### Required actions
1 – In the passage on rental property investing, what monthly rent does house #1 bring in?
2 – Reproduce verbatim a span of the rental property investing passage: begin at the words "First, because houses" and stop after "dollar you spend.".
3 – Carry on the passage about why boring rental houses make good investments, picking up after its final sentence.

### Selected text

--------------------

Jack Miller was one of my favorite real estate teachers early in my career. He passed away in 2009, but I still reread a lot of his old books and newsletters, like the short books Success Secrets and Wealth Without Risk. They are classics.
Jack always taught to buy good investments, not trophy houses. This is a tough task for many of us because real estate ownership can bring immense pride. Part of the allure of real estate is that it’s real, it’s tangible, and you (and your friends) can drive by the investment to ooohh and ahhhh at its beauty.
But in reality the best long-term income properties are rarely the ones with the beautiful trim, complicated roof lines, and stunning architectural design. Investing is an objective, financially driven sport. In my experience, the most profitable real estate will not be the building that wins someone the architect of the year award.
The profitable rental work horses are often boring, normal, and rectangle shaped houses. They are working class. They are nice but not exceptional. Ironically, these average houses bring above average safety and profit.
Why Boring Properties Make Good Investments
Why do the boring properties out-perform the fancy house as good investments in real estate?
First, because houses with complicated roof lines, interesting layouts, and beautiful finishes are desirable but often less than functional. There are too many things to break and to replace. The extra benefits cost money over the long run, and in many cases they don’t bring in enough extra rent to compensate for that added cost.
Second, rental investments don’t usually make financial sense as the neighborhood and the house get fancier. The rent usually does not continue to increase at the same rate as the price. And this means you make less investment income for every additional dollar you spend.
For example, let’s say you find a beautiful, larger home (house #1) worth $600,000 that you can buy cheap for $450,000. The monthly rent is $2,500, which leads to a yearly rent of $30,000 before expenses.
Your price-to-rent ratio for house #1 is $450,000 / $30,000 = 15. So the price is 15 times larger than the yearly rent.

--------------------

Collected data entries
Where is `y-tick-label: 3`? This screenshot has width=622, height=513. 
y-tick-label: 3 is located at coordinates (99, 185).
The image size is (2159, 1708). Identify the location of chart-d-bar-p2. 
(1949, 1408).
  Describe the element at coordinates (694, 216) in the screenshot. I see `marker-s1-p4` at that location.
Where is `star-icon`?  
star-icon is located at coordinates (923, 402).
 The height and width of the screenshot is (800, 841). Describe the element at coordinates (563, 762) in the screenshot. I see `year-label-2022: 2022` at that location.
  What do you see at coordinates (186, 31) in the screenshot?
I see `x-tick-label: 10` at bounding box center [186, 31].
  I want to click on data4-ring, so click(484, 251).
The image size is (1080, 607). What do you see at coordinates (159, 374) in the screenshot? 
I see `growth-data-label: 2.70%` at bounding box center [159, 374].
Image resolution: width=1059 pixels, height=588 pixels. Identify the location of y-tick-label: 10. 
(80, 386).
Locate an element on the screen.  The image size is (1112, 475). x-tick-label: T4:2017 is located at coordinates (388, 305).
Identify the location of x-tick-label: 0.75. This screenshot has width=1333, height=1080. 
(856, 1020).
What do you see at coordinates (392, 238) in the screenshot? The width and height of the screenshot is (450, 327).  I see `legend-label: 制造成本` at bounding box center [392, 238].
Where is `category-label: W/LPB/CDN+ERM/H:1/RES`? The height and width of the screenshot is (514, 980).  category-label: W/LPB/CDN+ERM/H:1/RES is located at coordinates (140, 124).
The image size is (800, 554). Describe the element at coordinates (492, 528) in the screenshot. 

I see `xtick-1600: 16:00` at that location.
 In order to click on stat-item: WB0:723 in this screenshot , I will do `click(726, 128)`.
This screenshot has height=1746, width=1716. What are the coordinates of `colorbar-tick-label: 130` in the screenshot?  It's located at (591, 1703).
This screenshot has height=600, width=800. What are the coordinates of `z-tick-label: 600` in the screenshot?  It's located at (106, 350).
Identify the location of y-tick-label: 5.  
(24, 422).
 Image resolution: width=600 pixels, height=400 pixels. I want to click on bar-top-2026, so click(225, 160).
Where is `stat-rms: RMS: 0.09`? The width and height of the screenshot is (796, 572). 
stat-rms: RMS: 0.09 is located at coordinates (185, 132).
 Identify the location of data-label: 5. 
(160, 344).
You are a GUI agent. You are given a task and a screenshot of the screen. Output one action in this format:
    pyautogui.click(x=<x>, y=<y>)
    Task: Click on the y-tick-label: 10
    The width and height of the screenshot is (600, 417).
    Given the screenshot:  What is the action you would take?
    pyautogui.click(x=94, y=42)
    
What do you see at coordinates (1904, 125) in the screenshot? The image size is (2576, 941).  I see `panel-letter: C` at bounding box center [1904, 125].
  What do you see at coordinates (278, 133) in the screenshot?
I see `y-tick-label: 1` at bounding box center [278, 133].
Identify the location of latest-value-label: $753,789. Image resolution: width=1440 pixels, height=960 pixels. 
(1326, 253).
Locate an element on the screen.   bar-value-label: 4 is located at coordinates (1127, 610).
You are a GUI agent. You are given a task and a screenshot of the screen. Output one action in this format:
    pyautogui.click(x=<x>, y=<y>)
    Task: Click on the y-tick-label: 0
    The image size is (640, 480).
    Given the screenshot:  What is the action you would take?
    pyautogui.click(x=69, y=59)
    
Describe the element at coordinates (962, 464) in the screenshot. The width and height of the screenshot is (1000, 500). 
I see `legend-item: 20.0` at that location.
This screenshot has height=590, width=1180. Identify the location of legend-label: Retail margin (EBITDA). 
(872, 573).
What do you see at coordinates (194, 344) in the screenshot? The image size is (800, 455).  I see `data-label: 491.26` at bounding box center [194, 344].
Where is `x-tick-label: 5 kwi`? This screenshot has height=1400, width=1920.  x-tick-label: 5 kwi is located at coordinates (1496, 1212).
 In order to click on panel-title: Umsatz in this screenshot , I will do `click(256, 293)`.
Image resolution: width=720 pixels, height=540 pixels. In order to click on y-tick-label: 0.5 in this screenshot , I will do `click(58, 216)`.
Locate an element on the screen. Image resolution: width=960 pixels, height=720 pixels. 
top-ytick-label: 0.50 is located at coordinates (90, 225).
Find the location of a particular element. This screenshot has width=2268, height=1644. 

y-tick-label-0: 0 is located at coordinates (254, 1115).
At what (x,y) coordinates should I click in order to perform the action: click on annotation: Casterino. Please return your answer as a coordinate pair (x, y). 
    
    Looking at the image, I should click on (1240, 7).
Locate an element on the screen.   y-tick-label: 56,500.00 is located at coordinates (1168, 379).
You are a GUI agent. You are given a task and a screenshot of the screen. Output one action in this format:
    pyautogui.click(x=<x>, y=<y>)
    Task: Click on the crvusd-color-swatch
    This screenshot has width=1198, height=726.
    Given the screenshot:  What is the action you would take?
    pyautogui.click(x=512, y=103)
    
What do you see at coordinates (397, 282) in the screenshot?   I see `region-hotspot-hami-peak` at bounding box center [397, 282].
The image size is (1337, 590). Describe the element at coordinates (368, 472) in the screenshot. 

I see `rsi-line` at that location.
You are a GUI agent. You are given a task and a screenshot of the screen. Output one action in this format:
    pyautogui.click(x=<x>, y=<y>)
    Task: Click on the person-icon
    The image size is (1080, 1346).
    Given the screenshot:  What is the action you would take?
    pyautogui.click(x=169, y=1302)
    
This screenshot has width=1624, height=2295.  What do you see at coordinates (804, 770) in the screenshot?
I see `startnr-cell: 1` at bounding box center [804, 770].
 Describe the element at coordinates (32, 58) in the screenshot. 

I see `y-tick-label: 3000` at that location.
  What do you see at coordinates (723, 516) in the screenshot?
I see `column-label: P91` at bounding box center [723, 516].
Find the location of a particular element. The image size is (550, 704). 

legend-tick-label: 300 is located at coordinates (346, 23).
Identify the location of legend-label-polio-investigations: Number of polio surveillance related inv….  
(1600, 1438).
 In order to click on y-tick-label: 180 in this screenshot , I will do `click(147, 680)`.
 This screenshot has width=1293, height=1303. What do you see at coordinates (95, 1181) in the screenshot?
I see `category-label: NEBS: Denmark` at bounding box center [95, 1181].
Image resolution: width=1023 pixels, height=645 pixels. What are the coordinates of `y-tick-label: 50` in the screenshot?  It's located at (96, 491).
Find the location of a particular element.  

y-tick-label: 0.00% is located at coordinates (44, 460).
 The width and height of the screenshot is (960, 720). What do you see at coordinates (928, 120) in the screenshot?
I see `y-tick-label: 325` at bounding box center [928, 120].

--------------------

### Outputs for the tasks
1 – $2,500

2 –
First, because houses with complicated roof lines, interesting layouts, and beautiful finishes are desirable but often less than functional. There are too many things to break and to replace. The extra benefits cost money over the long run, and in many cases they don’t bring in enough extra rent to compensate for that added cost.
Second, rental investments don’t usually make financial sense as the neighborhood and the house get fancier. The rent usually does not continue to increase at the same rate as the price. And this means you make less investment income for every additional dollar you spend.

3 –
But another home (house #2) worth $200,000 can be bought for $160,000. This home rents for $1,600/month, which leads to a yearly rent of $19,200 before expenses.
Your price-to-rent ratio for house #2 is $160,000 / $19,200 = 8.33. So the price is only 8.33 times larger than the yearly rent.
House #1 may make a great flip, but it’s income ratio is much worse than House #2. House #2 may not be as desirable or as fancy, but it will put more rental income in the bank over the long-run per dollar invested.
Find Your Sweet Spot For Good Investments
In the end the goal for buy and hold rental properties is to maximize long-term profitability and minimize hassle. You’re looking for the sweet spot where the maximum rent intersects with the lowest purchase and maintenance costs and also the lowest hassle.
As you can see, low-end properties produce a lot of cash flow but also produce a lot of hassle and little appreciation. High-end properties have high hassle, low cash flow, and sub-par appreciation.
Somewhere in the middle is the sweet spot. But unfortunately there’s no magic formula to find it for your market. You’ll have to test and observe the actual numbers in your target rental market. Every location is a little bit different. As a bit of short cut, I do recommend that you ask questions of long-term landlords and property managers in your area who already have an intuitive feel for their own local sweet spots.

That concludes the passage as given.